Узнаю на столе главврача мои «выпавшие из сумки» бумаги: 2 Бюллетеня (№№ 8 и 10), газета «Русская Мысль» и др.
— Мне хотелось бы узнать, — спрашиваю я Деревянку, — как из запертой сумки они попали к Вам на стол. Они не могли выпасть, их можно было только выкрасть.
— Нет-нет, — вступает в разговор один из сидевших ближе всех ко мне мужчина, — они выпали…
— И мы считаем, — добавляет другой, — что наличие у Вас этих материалов несовместимо с Вашим пребыванием в санатории.
— Извините, — спрашиваю я, — но я вас еще не знаю. Может скажете, кто Вы?
— Мы из госбезопасности г. Славянска.
— Ну, тогда представьтесь.
После некоторых колебаний сидевший ближе ко мне достает книжечку старшего лейтенанта КГБ Попова.
— Да-да, — не унимается второй, — эти документы и Ваше пребывание здесь несовместимы, и мы будем ставить вопрос о выписке Вас из санатория.
— А Вы кто будете? — спрашиваю.
— Я секретарь парторганизации санатория, но… может быть не обязательно показывать Вам свои документы?!.
— Пожалуй, не обязательно, — соглашаюсь я.
Вступает в разговор до сих пор молчавший 4-й мужчина:
— Откуда у Вас эти документы, кто Вам их дал?
— Это мои личные бумаги, и потом я еще не знаю кому отвечаю?..
«4-й» замялся. По всему было видно, что это был сам начальник славянского Управления КГБ.
— Какое это имеет значение?
— Очень простое, я не разговариваю с незнакомыми мне людьми на такие темы.
— Хорошо, — «выручает» «4-го» Попов, — тогда этот вопрос задаю Вам я.

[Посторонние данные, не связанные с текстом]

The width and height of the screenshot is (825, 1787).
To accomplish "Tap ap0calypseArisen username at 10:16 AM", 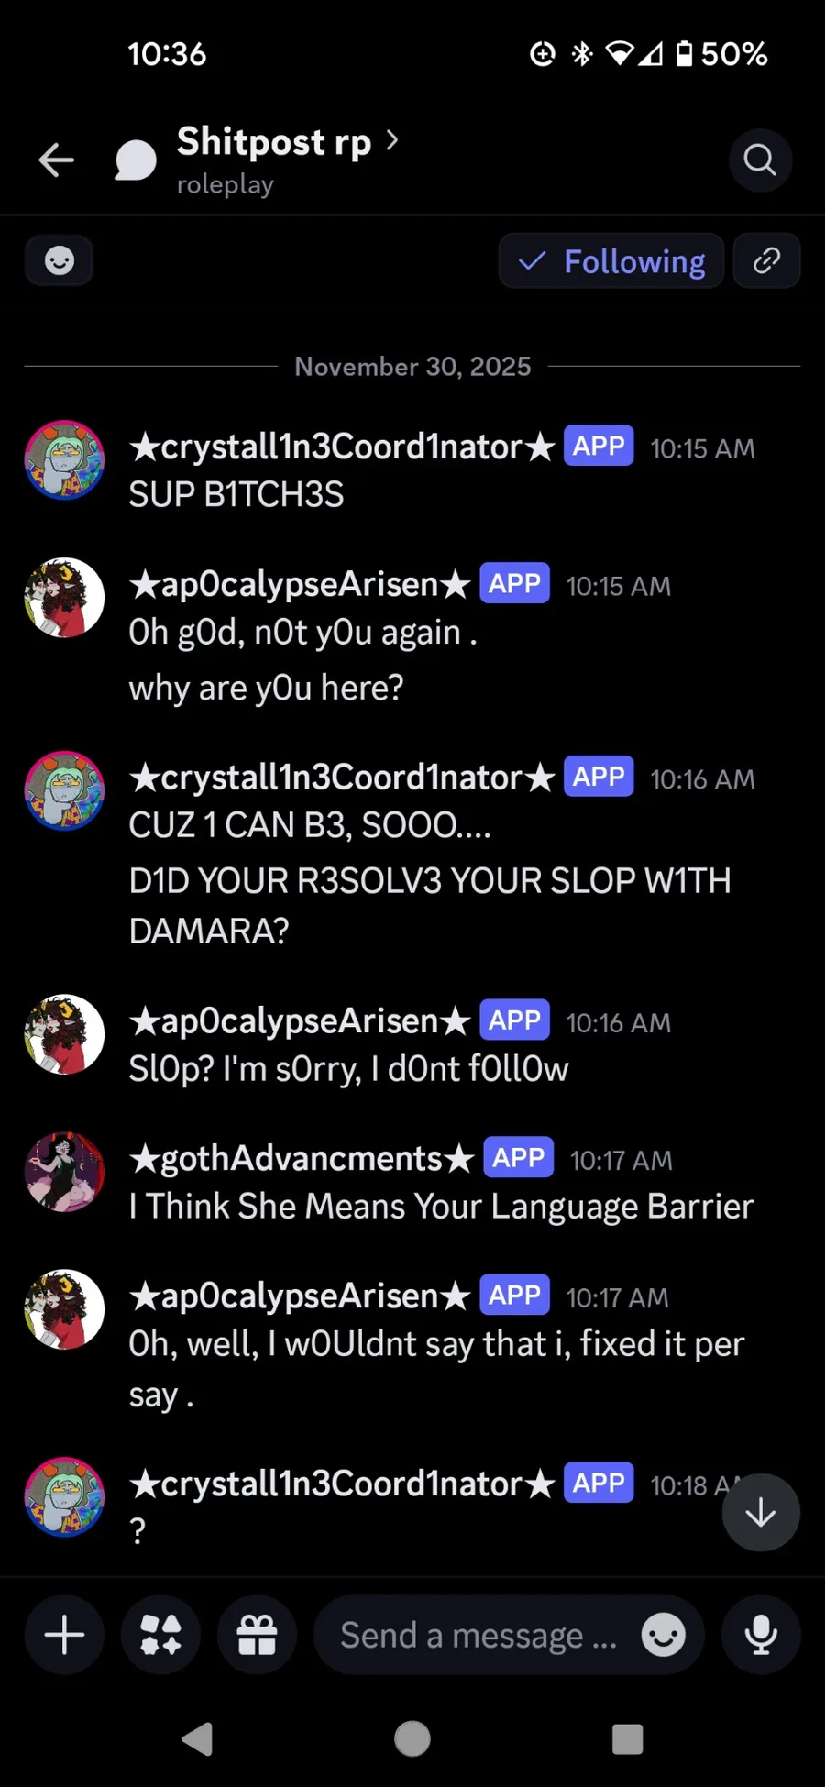I will [300, 1020].
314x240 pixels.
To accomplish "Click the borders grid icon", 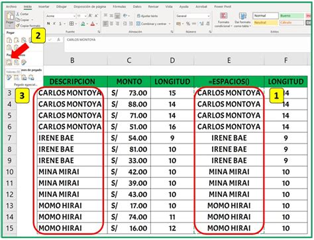I will tap(72, 24).
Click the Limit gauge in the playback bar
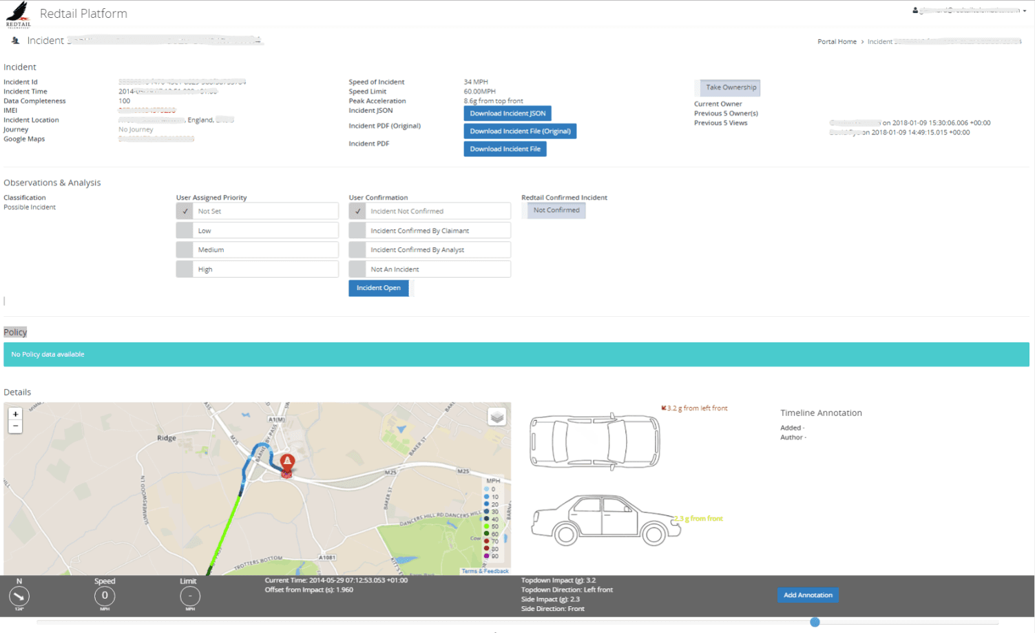The height and width of the screenshot is (633, 1035). (190, 596)
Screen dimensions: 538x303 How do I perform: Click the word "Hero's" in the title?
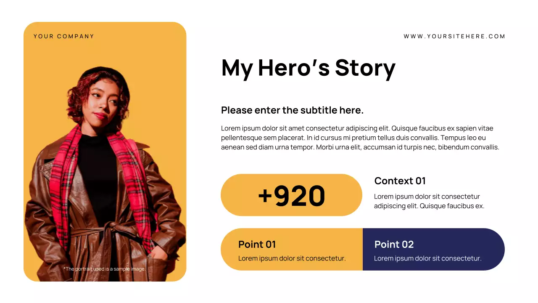[294, 67]
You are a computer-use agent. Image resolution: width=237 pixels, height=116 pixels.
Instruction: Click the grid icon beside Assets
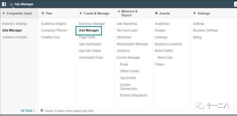pos(156,13)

— Я не считаю для себя необходимым отвечать на этот вопрос.
— Почему?
— Потому что такому же допросу подвергнется и тот, у кого я взял эти документы.
— А зачем Вы пишете в «Русскую Мысль»? — снова спрашивает «4-й», разворачивая газету. — Вот тут есть Ваша статья о А. Марченко.
— Потому что он — инвалид, потерявший свое здоровье в тюрьмах и лагерях, — отвечаю я. — А сейчас он получил новые 15 лет лишения свободы.
— Но зачем же это писать в махровой антисоветской газете?
— Мне все равно какого Вы мнения о «Русской Мысли». Я считаю, какая бы газета ни опубликовала правду об этом человеке, правда эта все равно останется правдой.
— Нам известно, что Вы связаны и с западными организациями… — слово «западные» у «4-го» прозвучало настолько саркастически, что при этом он даже поморщился. — Зачем Вам это нужно?
Новая уловка КГБ: зачем перечислять какие именно «западные организации», а вдруг попадется?..
— Я не отрицаю своих отношений с западными инвалидными организациями, — подчеркнул я это слово. — А зачем мне это нужно, Вы никогда не были инвалидом, чтобы это понять.
В своих беседах с кагебешниками я старался всегда допускать некоторую свободу в своих выражениях. По их поведению я видел, что препятствием к более жестоким и суровым мерам ко мне была все-таки моя инвалидность и то, что я был известен не только узкому кругу людей. «Вам не деньги нужны, вы не для этого занимаетесь всем этим, — заметил однажды подполковник КГБ Коровушкин, — вы политический капитал копите…» Поэтому, в конце разговора, на предложение работников КГБ уезжать из санатория я категорически отказался. «Если им надо, пусть отправляют с милицией, — подумал я. — Пусть на виду у всех грузят меня в „воронок“ и везут на вокзал». И действительно, вскоре мой лечащий врач приносит подписанный Деревянко «Приказ» о моей досрочной выписке из санатория. Причем в «Приказе», помимо найденных у меня «антисоветских документов» значится еще и их «распространение».